ホットスポット世界の旅(1)
35ヵ所の生物多様性ホットスポットから6地域を選び、地球を一巡りしてみましょう。 生物多様性ホットスポットの特徴である、その地域の豊かさと危機的状況の両面について、そして現地で行われている取り組みを簡単にまとめてみました(写真提供:コンサベーション・インターナショナル)。
26 フィリピン
豊かな多様性 フィリピンは7100を超える島があり、数百年前にはほとんどの島が熱帯雨林に覆われていました。6000種以上の植物種と、ユニークな鳥や両生類が暮らしている場所です。
危機的状況 開発によって、現在は原生の森林は7%しか残されておらず、生きものたちは開発によって分断され、隔離されて狭くなった森でなんとか生き延びている状況にあり、世界でも最も危機的な状況にあるホットスポットのひとつです。
取り組み ルソン島北部のシエラ・マドレ山脈に位置するペニャブランカで、森林保全と地域経済を両立する森林再生プロジェクトが行われています。CIJの日比さんによれば、地元の人たちの生活を考えずにただ森を再生しても解決にならないと言います。貧困状態にあると、違法に伐採をして燃料にしたり、木を売ってお金にするというようなことが後を絶ちません。そこでもともとあった木を植えて、失われた森林を回復するだけでなく、木々の間に果実がなる木を植えるアグロフォレストリーと呼ばれる方法で地元の人たちが暮らしていける手段を提供、技術的な支援や違法伐採を見回るパトロール活動、薪ではなく籾殻を使うストーブを提供するなどの活動が行われています。
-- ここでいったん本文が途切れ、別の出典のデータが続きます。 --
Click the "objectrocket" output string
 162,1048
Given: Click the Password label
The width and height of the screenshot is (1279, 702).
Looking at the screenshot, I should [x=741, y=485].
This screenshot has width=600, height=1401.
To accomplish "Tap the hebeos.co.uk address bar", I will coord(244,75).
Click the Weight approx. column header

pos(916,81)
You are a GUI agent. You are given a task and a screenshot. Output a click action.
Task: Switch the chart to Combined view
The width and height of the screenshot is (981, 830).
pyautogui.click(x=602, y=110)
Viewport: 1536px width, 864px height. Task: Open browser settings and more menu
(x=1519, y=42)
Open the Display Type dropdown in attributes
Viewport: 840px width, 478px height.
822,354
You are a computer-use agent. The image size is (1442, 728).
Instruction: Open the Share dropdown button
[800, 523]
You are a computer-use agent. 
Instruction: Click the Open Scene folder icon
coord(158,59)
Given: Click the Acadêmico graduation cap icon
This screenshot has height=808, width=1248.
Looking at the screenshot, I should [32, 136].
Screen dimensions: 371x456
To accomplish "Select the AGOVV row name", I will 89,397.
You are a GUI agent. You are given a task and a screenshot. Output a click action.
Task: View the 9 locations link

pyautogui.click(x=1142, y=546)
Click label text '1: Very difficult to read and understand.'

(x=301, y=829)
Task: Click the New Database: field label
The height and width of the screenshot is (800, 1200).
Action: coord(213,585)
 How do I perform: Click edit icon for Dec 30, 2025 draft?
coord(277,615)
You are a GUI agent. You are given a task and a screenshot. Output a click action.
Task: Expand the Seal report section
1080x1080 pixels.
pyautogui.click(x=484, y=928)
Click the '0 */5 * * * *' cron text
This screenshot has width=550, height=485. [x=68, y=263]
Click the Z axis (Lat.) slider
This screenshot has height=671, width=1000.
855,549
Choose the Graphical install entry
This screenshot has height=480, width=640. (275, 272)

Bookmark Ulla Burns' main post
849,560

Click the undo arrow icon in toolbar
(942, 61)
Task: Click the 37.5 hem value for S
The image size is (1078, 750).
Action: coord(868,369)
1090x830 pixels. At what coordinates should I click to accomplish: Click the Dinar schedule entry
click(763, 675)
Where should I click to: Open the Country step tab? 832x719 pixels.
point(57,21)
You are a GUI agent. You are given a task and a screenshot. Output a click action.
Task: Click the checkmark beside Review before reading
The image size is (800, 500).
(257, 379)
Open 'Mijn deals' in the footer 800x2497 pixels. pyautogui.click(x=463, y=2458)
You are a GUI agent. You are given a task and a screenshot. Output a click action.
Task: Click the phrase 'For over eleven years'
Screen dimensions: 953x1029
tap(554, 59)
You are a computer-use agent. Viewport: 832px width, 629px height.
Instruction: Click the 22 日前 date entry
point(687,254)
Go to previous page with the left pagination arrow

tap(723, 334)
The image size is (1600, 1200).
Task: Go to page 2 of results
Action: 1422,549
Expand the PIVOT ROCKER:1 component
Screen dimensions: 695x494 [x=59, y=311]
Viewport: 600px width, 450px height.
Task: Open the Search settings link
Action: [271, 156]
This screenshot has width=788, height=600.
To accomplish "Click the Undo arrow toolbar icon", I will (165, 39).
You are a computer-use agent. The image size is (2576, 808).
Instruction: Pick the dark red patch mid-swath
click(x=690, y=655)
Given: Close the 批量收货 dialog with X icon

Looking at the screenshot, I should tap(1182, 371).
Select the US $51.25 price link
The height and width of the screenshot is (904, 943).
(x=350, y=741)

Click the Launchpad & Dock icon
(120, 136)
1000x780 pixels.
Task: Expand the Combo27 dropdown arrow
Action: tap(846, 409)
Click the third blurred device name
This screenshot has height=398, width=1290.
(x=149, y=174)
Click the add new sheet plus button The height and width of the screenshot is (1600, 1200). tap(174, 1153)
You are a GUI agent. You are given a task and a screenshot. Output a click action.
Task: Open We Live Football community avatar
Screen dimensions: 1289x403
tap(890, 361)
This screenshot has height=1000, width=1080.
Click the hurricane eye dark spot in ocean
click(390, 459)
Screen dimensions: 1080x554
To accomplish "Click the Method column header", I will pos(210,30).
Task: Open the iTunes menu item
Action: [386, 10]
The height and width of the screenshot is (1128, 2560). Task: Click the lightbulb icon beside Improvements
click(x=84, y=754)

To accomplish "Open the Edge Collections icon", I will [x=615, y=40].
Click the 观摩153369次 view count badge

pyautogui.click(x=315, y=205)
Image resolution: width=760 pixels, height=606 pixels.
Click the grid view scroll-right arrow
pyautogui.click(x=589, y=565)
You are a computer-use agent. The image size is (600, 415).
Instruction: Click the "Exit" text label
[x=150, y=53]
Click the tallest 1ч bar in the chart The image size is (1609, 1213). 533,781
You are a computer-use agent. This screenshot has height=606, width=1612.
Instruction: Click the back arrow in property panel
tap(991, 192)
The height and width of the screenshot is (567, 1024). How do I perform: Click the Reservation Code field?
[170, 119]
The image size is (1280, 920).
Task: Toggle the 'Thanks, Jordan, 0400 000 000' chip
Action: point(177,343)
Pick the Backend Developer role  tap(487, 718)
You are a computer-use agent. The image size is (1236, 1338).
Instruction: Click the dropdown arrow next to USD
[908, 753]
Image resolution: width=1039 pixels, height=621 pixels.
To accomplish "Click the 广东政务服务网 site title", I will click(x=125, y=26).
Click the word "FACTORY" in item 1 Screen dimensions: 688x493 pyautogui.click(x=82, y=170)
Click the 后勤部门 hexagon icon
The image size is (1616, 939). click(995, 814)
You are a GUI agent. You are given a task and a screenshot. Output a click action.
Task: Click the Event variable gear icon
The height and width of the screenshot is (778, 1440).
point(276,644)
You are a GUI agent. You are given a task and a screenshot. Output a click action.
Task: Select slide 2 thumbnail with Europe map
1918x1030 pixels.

(上)フィリピン固有の絶滅危惧種、フィリピンワシ © Olivier. Langrand (下)ボホール島のチョコレート・ヒル © CI/ photo by Russell Mittermeier
5 コーカサス
豊かな多様性 5000メートルを越える大コーカサス山脈からコーカサス高原、トランスコーカサス低地帯まで、高度差があること、また年間雨量が150ミリしかない東のカスピ海沿岸の乾燥地帯から、4000ミリも降る西の黒海に沿った山地まで気象条件も多様で、多くの固有種が暮らしている地域です。
危機的状況 近隣にはアゼルバイジャン、アルメニア、グルジア、ロシアのチェチェンなどがあり、歴史的にも常に政情が不安定な地域。そのため、経済的な事情から行われる不法な狩猟や伐採によって、生きものたちが脅かされています。
取り組み この地域にはCEPFが支援し、3年ほどかけてエコシステム・プロファイルと呼ばれる調査活動と関係者を集めたレビューを行いました。関係が悪い国の研究者や行政関係者、NGOの人たちが、ホットスポットを守るという共通の目標を持つことで、少しずつ信頼関係が作られつつあります。人間同志の信頼関係が自然保護にとっても欠かせないということなんですね。